Supervised Meta-Reinforcement Learning with Trajectory Optimization for Manipulation Tasks
Lei Wang,Yunzhou Zhang,Delong Zhu,Sonya Coleman,Dermot Kerr
DOI: https://doi.org/10.1109/tcds.2023.3286465
IF: 4.546
2024-01-01
IEEE Transactions on Cognitive and Developmental Systems
Abstract:Learning from small amounts of samples with reinforcement learning (RL) is challenging in many tasks, especially, in real-world applications, such as robotics. Meta-RL (meta-RL) has been proposed as an approach to address this problem by generalizing to new tasks through experience from previous similar tasks. However, these approaches generally perform meta-optimization by focusing direct policy search methods on validation samples from adapted policies, thus, requiring large amounts of on-policy samples during meta-training. To this end, we propose a novel algorithm called supervised meta-RL with trajectory optimization (SMRL-TO) by integrating model-agnostic meta-learning (MAML) and iterative LQR (iLQR)-based trajectory optimization.

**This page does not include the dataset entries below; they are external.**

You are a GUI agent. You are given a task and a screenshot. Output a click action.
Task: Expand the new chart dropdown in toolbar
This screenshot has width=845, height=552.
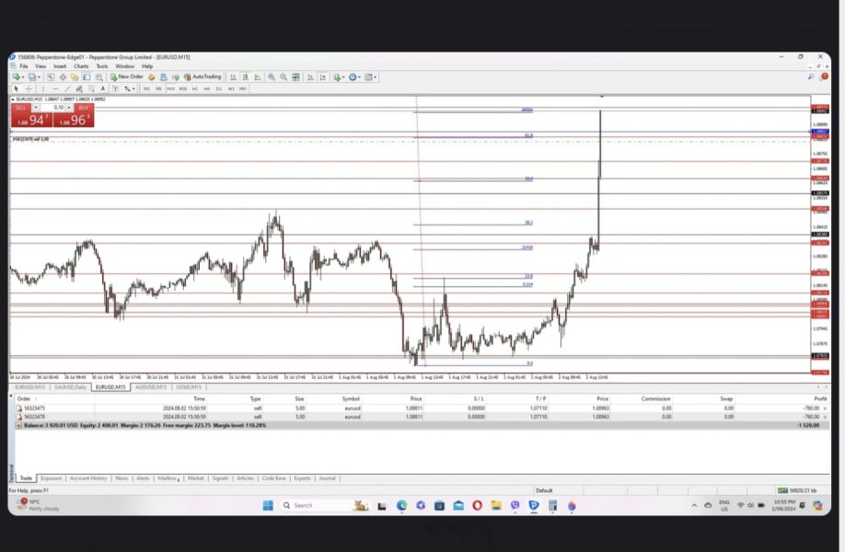pyautogui.click(x=22, y=77)
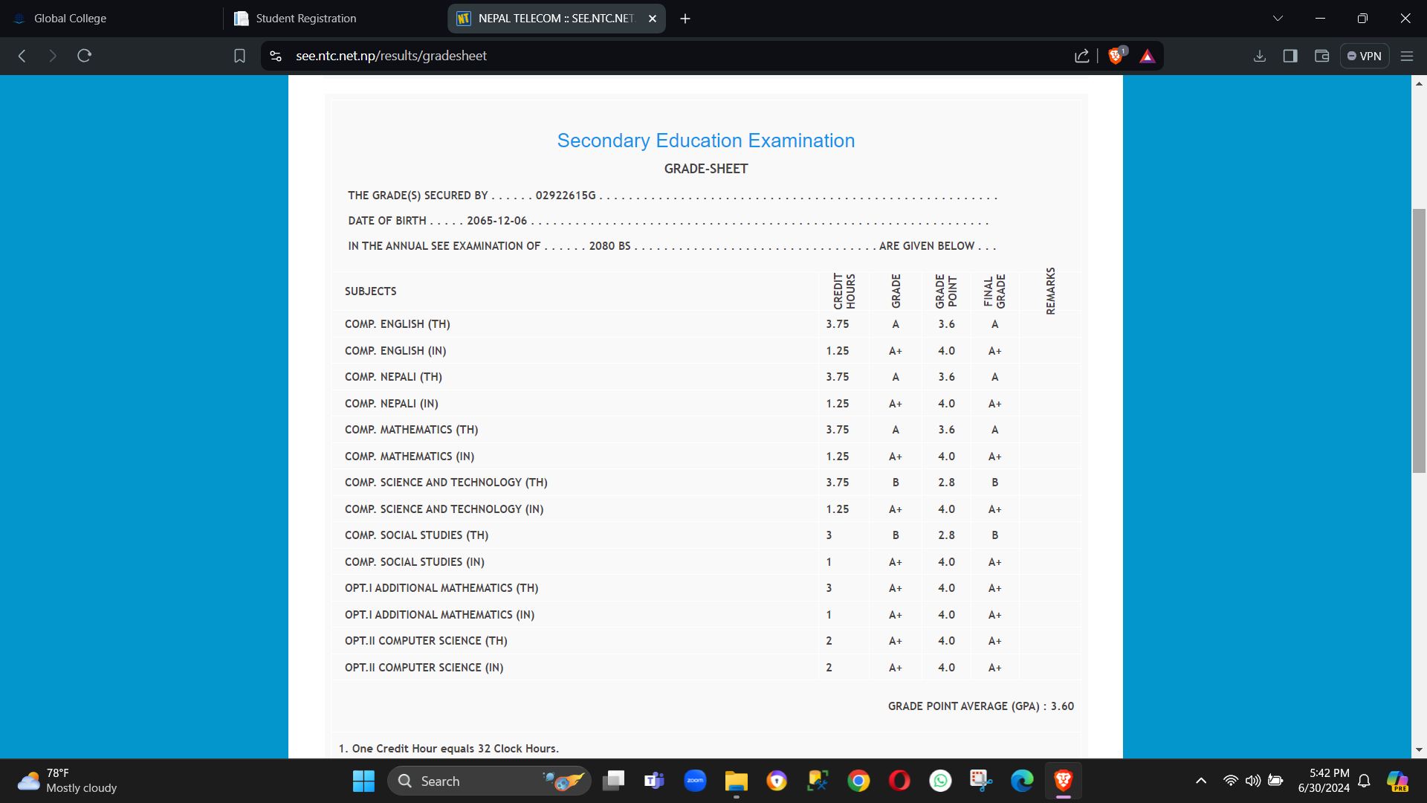Click the Secondary Education Examination heading link
1427x803 pixels.
click(705, 141)
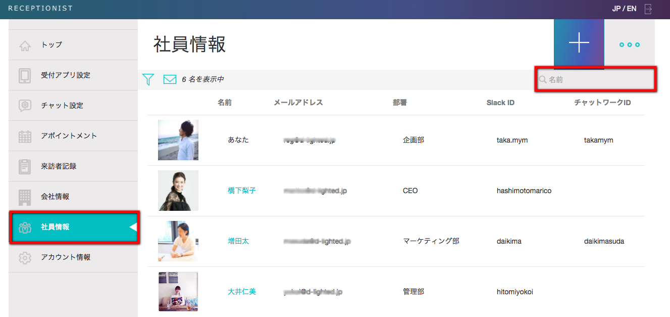Viewport: 670px width, 317px height.
Task: Click the logout icon in header
Action: 649,9
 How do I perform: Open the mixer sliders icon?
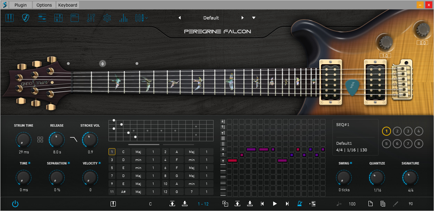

Our approach is designed to provide online supervision for validation samples through iLQR-based trajectory optimization and embed simple imitation learning into the meta-optimization rather than policy gradient steps. This is actually a bi-level optimization that needs to calculate several gradient updates in each meta-iteration, consisting of off-policy RL in the inner loop and online imitation learning in the outer loop. SMRL-TO can achieve significant improvements in sample efficiency without human-provided demonstrations, due to the effective supervision from iLQR-based trajectory optimization. In this article, we describe how to use iLQR-based trajectory optimization to obtain labeled data and then how leverage them to assist the training of meta-learner. Through a series of robotic manipulation tasks, we further show that compared with the previous methods, the proposed approach can substantially improve sample efficiency and achieve better asymptotic performance.